▸ **TEXT SEGMENT**:
◇ ◇ ◇ ◇ ◇ ◇ ◇

# Green beans okay?



## sparkysarah (Dec 4, 2007)

I pressure canned for the first time a load of green beans. Being unfamiliar I followed the directions in the book. This is a large mirro canner from my mom. It is probably 20 years old. I put everything in the canner, put the weight on and waited for the sound to change (jiggle) then set the timer. Everything seems fine. Now I am reading about pressure canning other things and I'm reading that you are supposed to let it vent for 10 minutes before putting the weight on? Now I am concerned about my green beans I did a month ago. I would boil them for 10 minutes before eating if they are okay. I'm just extra paranoid with low acid foods because its my first year and I have small children. What would you do? Your opinion is appreciated!


----------



## stef (Sep 14, 2002)

I'm sorry, Sarah. I'd be nervous too, especially with a low acid food. 
Your best bet would be to find an extension office and give them a call. Every instruction book or video I've read/heard stresses the initial venting.

◇ ◇ ◇ ◇ ◇ ◇ ◇

▸ **DATASET ENTRIES**:
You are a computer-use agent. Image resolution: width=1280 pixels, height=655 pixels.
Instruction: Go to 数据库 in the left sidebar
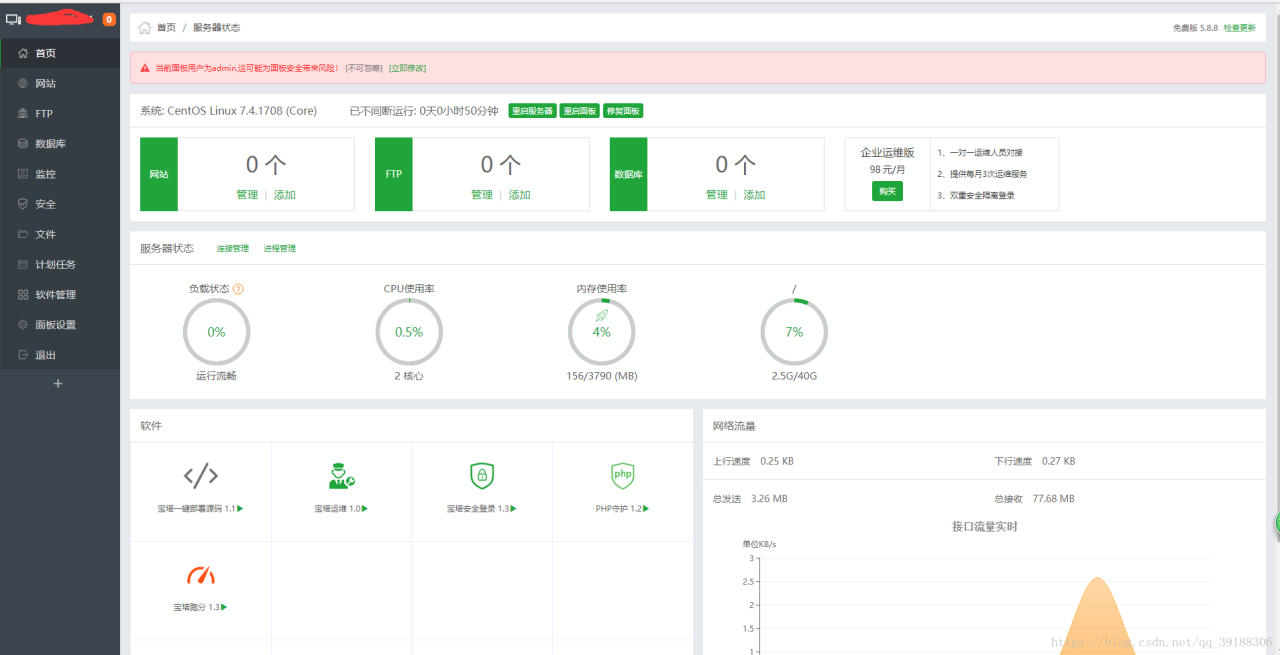(50, 144)
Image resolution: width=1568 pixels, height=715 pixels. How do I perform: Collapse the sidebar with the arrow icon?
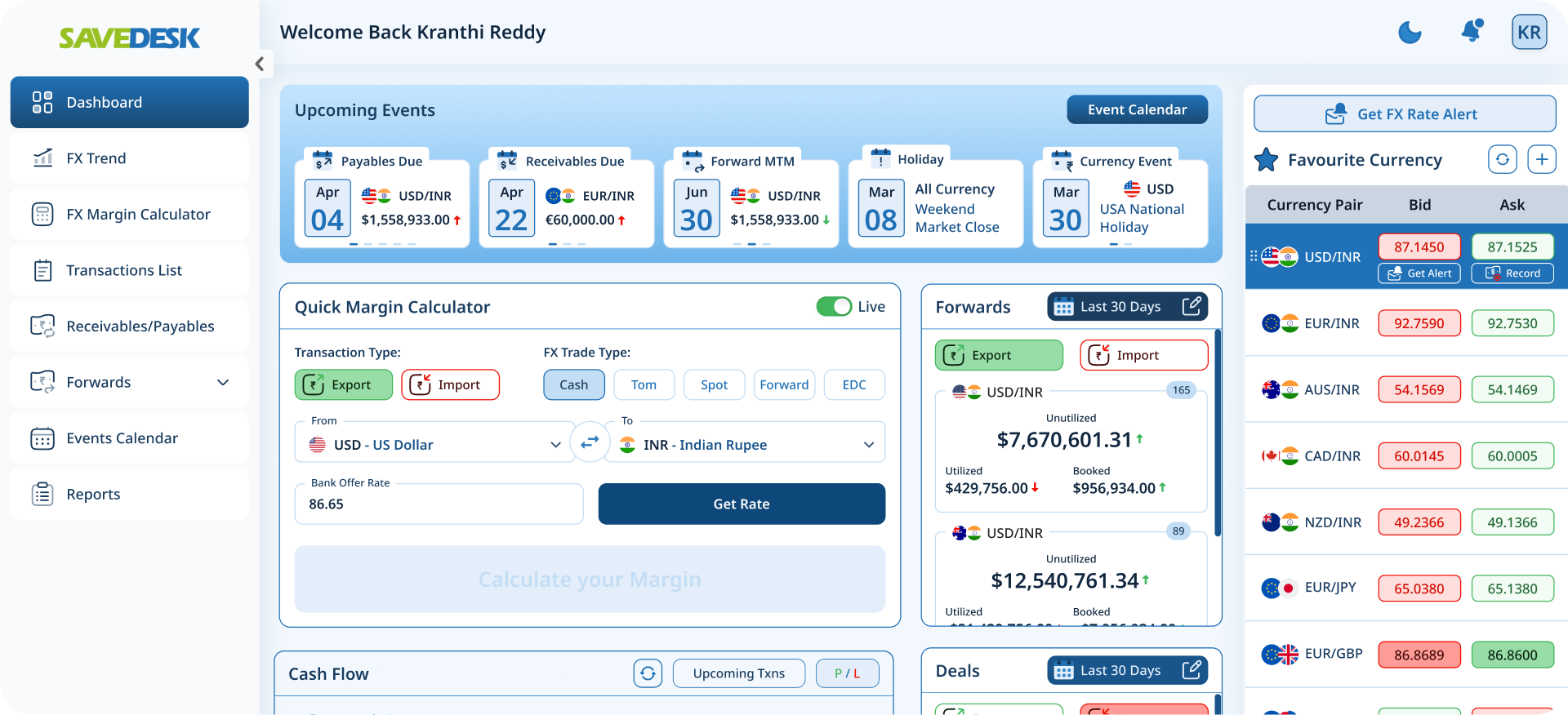[260, 64]
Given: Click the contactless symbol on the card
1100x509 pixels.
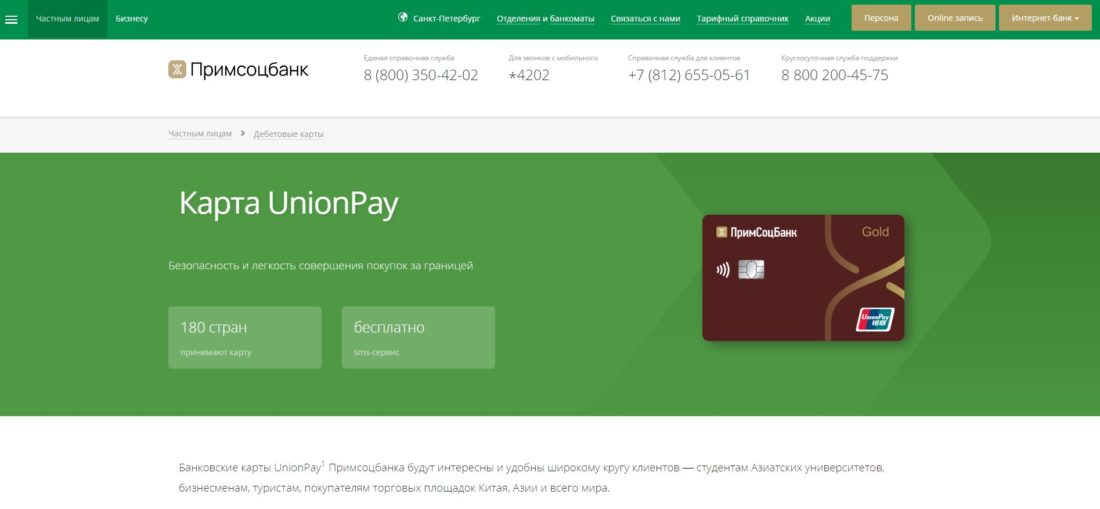Looking at the screenshot, I should pyautogui.click(x=723, y=270).
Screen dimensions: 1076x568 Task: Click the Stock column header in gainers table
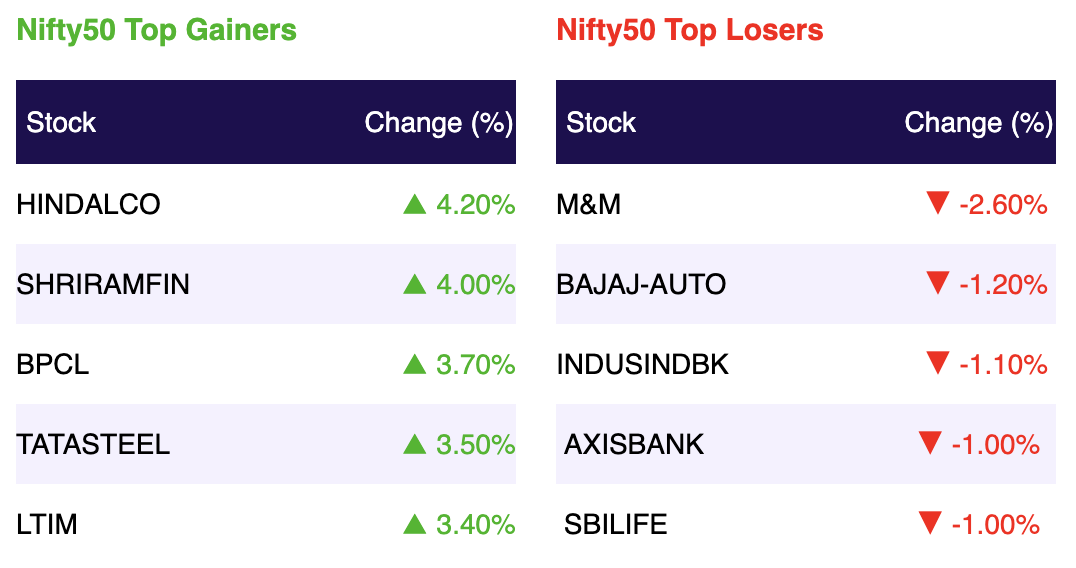click(x=61, y=123)
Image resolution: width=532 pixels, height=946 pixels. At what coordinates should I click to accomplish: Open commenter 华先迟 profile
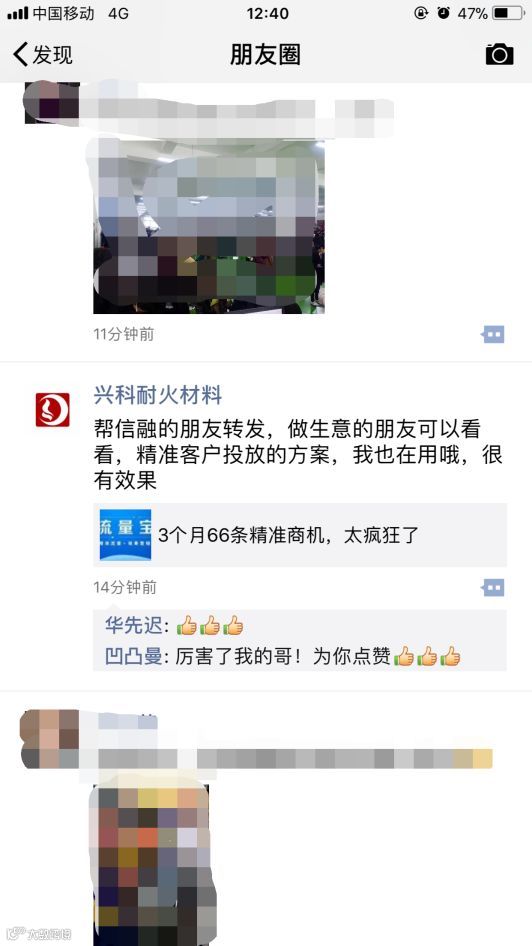[133, 625]
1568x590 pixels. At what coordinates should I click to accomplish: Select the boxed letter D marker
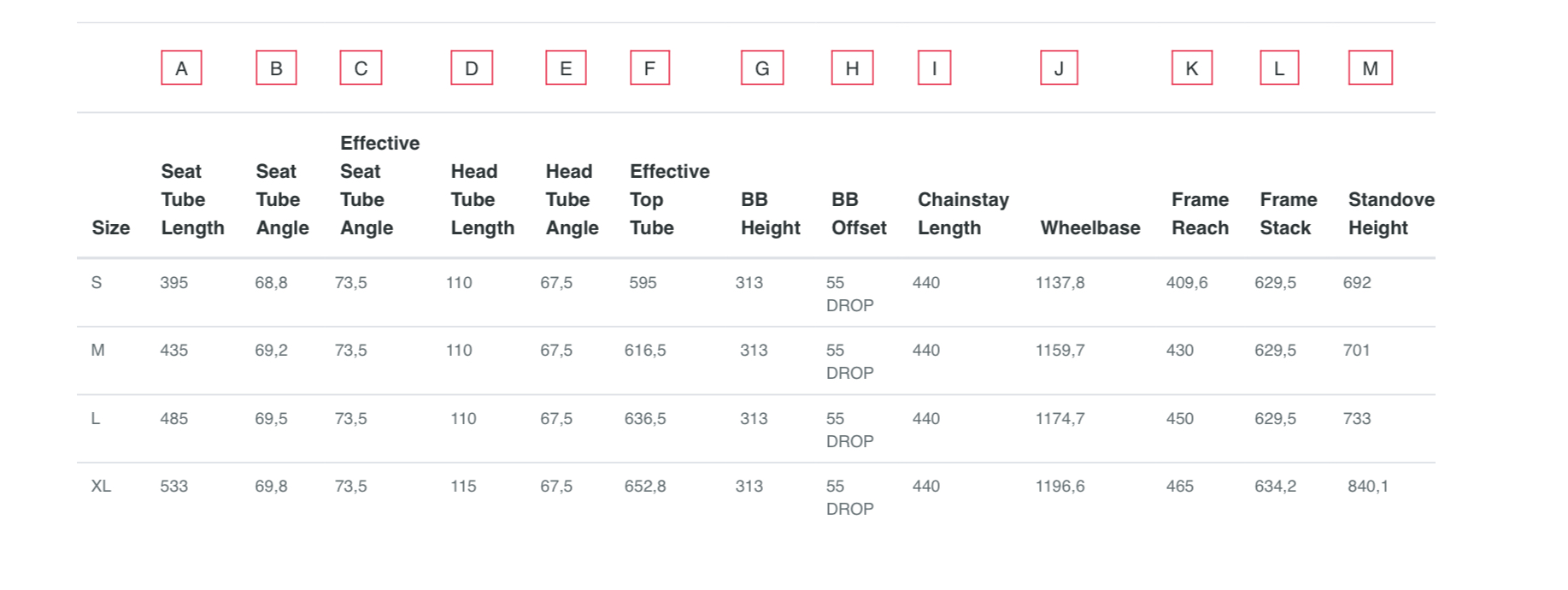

◇ ◇ ◇ ◇ ◇ ◇ ◇

▸ **BRIEF**:
Continue the forum thread about pressure-canned green beans from the point where it stops. None of the lines above are needed.

▸ **ANSWER TO THIS EXERCISE**:
----------



## Catalpa (Dec 18, 2011)

The description of your canner sounds a lot like mine; Mirro, weight only no pressure gage, though I believe mine is from the 70s. I have the instruction book for it and it does say to put the weight on right away, and to start timing after the weight has jiggled forcefully.

After reading recipes in the Ball book, I took the approach of letting the weight jiggle full speed for ten minutes, then turned down the heat to get the several times a minute jiggle as described in the book and started timing from that point. A lot of my beans and corn seemed to be over-processed.

After re-reading everything, and watching how the canner spits and hisses and has steam and water coming out everywhere as it comes up to pressure, I believe the canner has vented before the weight starts to jiggle. It takes a long time for it to get to that point and a lot of steam comes out under the weight and around the gasket until everything is up to temp, the gasket has expanded and sealed, and the weight starts to move.

So now I start timing the batch when I turn down the heat after enough pressure has built up to really make the weight bounce and jiggle. The sweet corn still gets a little brown where it carmelized, but not as bad as before and the beans don't seem so overprocessed.

That's just the method to my madness that I share to give you a different perspective. You'll have to weigh your options and decided how you want to proceed. If you're concerned, simply let the weight jiggle for a full ten minutes before turning down the heat and starting the clock.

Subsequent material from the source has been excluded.